|Title||Gene profiling-based phenotyping for identification of cellular parameters that contribute to fitness, stress-tolerance and virulence of Listeria monocytogenes variants|
|Author(s)||Koomen, Jeroen; Besten, Heidy M.W. den; Metselaar, Karin I.; Tempelaars, Marcel H.; Wijnands, Lucas M.; Zwietering, Marcel H.; Abee, Tjakko|
|Source||International Journal of Food Microbiology 283 (2018). - ISSN 0168-1605 - p. 14 - 21.|
Food Microbiology Laboratory
|Publication type||Refereed Article in a scientific journal|
|Keyword(s)||Listeria monocytogenes - rpsU - SigB - Stress resistant variants|
Microbial population heterogeneity allows for a differential microbial response to environmental stresses and can lead to the selection of stress resistant variants.

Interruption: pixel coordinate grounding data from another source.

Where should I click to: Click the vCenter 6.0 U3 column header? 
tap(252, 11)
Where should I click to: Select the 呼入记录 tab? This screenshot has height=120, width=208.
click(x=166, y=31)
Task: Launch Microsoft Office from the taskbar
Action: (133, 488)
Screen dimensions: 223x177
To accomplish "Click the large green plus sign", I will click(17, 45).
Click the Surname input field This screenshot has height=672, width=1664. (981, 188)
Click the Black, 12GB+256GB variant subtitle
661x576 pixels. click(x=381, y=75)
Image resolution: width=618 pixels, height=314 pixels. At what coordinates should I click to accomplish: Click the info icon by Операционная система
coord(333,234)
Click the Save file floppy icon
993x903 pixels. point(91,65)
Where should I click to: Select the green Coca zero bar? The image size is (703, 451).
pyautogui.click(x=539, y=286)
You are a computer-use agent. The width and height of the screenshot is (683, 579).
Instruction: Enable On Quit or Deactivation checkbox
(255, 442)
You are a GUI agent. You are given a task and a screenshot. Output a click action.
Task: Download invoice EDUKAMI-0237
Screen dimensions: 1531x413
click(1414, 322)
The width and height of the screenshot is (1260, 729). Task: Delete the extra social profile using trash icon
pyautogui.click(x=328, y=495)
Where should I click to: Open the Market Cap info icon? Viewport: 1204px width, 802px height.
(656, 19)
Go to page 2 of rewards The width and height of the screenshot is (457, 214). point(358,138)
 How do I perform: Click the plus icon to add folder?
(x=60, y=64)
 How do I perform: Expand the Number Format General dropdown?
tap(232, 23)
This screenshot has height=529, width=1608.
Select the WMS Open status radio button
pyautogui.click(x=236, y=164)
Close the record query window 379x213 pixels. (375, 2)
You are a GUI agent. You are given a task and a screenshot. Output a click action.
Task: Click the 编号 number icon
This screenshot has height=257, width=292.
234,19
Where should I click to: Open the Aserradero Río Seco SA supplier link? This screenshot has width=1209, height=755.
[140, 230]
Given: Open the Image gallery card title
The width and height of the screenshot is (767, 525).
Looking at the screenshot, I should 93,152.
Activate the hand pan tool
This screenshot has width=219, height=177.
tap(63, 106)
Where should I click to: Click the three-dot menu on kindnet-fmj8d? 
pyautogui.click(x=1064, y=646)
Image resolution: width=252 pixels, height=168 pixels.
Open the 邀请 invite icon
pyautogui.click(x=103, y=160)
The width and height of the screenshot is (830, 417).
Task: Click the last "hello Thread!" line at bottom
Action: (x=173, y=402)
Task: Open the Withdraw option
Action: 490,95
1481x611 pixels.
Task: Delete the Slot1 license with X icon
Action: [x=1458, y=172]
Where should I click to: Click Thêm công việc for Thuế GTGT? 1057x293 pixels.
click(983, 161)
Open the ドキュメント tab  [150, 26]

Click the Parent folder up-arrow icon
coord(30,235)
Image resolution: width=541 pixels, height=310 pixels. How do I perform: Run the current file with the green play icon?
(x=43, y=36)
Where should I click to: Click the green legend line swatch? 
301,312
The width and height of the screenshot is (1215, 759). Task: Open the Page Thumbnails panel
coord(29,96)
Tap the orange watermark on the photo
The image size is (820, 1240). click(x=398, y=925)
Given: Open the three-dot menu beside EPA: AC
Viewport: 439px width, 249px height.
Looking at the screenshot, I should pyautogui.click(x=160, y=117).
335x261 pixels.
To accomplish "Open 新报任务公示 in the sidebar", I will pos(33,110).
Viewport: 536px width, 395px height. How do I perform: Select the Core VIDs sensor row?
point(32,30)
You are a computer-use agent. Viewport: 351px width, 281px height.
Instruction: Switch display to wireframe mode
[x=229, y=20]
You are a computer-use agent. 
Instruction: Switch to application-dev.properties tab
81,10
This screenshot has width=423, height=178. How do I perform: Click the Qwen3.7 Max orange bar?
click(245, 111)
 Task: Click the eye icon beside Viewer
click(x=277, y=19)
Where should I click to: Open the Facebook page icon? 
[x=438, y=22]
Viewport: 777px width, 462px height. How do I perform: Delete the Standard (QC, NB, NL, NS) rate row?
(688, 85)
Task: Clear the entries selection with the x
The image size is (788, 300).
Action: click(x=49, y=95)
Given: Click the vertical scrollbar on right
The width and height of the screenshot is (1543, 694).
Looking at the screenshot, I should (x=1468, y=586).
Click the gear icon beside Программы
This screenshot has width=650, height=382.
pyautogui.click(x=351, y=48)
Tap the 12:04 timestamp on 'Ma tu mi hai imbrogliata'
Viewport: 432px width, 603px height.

In this study, we have used two different stress resistant variants of Listeria monocytogenes LO28 with mutations in the rpsU gene encoding ribosomal protein S21, to elucidate features that can contribute to fitness, stress-tolerance and host interaction using a comparative gene profiling and phenotyping approach. Transcriptome analysis showed that 116 genes were upregulated and 114 genes were downregulated in both rpsU variants. Upregulated genes included a major contribution of SigB-controlled genes such as intracellular acid resistance-associated glutamate decarboxylase (GAD) (gad3), genes involved in compatible solute uptake (opuC), glycerol metabolism (glpF, glpK, glpD), and virulence (inlA, inlB). Downregulated genes in the two variants involved mainly genes involved in flagella synthesis and motility. Phenotyping results of the two rpsU variants matched the gene profiling data including enhanced freezing resistance conceivably linked to compatible solute accumulation, higher glycerol utilisation rates, and better adhesion to Caco 2 cells presumably linked to higher expression of internalins. Also, bright field and electron microscopy analysis confirmed reduced flagellation of the variants. The activation of SigB-mediated stress defence offers an explanation for the multiple-stress resistant phenotype in rpsU variants.